West San Carlos Stevens Creek
Stevens Creek stretches from De Anza College to Downtown San Jose (8.6 miles) and currently served by Local 23 (12-minute headways).The preferred BRT plan for ultimate build out has 10-minute BRT headways and 15-minute local headways (called BRT 10-15) along the three corridors. The Stevens Creek corridor has the following principal service features:
- Truncated Local 23 service along the Stevens Creek Corridor (from De Anza College to San Jose State), operating at 15-minute headways;
- New BRT 523 service to complement Local 23 service west of Downtown and to replace it east of Downtown (from Downtown to Eastridge), operating at 10-minute headways.
BRT on Stevens Creek would likely start with less frequent local service – perhaps a BRT 10-30 configuration – in order to build more sustained user levels and await more transit-supportive conditions in the corridor.
The preferred operating plan generated the highest overall ridership of all the operating plans – nearly 84,000 daily riders combined on all routes. Stevens Creek Corridor followed at 16,000 daily riders (19% of the total). The growth in demand by corridor versus the existing case ranged from 140%-210%, with demand on the Stevens Creek Corridor growing the fastest, and demand on the Alum Rock Corridor increasing the most, nearly 22,500 daily riders.
Capital cost estimates for the BRT 10-15 plan ranged $490-$577 million (with Stevens Creek ranging from $145-$232 million depending on whether a reversible lane or viaduct at Valley Fair is built). Average per mile capital costs for all three corridors for the BRT 10-15 were $15.3 million/mile. Corridor per mile capital costs for Stevens Creek (8.6 miles) will be $16.8 million/mile with the reversible lane and $26.9 million/mile with the viaduct.

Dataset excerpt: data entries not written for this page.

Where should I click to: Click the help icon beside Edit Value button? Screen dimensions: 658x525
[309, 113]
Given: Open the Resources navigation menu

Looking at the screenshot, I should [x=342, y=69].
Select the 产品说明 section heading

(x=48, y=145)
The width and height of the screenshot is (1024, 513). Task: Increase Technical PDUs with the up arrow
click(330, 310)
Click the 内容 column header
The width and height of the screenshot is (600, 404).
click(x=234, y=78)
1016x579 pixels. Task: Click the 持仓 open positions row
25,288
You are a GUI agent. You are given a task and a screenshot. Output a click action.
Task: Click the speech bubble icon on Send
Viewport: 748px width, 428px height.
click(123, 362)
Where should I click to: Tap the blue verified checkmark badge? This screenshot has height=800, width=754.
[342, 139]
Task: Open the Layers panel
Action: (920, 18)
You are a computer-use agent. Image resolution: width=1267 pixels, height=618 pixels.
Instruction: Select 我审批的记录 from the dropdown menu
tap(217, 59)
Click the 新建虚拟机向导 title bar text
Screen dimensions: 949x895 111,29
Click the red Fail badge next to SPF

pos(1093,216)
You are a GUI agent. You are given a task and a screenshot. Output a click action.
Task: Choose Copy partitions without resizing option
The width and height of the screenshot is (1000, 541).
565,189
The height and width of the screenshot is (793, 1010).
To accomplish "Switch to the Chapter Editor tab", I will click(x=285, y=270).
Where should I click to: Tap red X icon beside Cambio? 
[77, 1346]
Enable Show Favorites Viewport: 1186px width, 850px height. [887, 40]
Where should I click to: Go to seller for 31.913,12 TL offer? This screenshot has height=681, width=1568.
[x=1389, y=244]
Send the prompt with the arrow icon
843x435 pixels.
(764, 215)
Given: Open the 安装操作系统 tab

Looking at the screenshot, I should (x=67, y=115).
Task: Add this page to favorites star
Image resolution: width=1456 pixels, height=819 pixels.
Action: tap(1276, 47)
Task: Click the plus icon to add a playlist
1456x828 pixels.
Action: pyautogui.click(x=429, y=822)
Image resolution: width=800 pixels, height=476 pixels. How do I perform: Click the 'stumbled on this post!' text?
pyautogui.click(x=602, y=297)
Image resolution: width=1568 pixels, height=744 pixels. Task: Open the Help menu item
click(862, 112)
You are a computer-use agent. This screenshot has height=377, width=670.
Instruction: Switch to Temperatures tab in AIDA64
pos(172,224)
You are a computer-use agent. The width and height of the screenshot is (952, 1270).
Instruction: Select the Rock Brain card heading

The goal of the infrastructure strategy was to reduce in-vehicle travel time by 30% when compared to a local bus with right-of-way and station upgrades. Stevens Creek has two segments of median busway (totaling over 3.0 miles between De Anza College-Finch, and Woodhams-MacArthur, with the latter section including the Valley Fair reversible lane or viaduct), enhancements to mixed flow BRT sections, and 15 new BRT stations.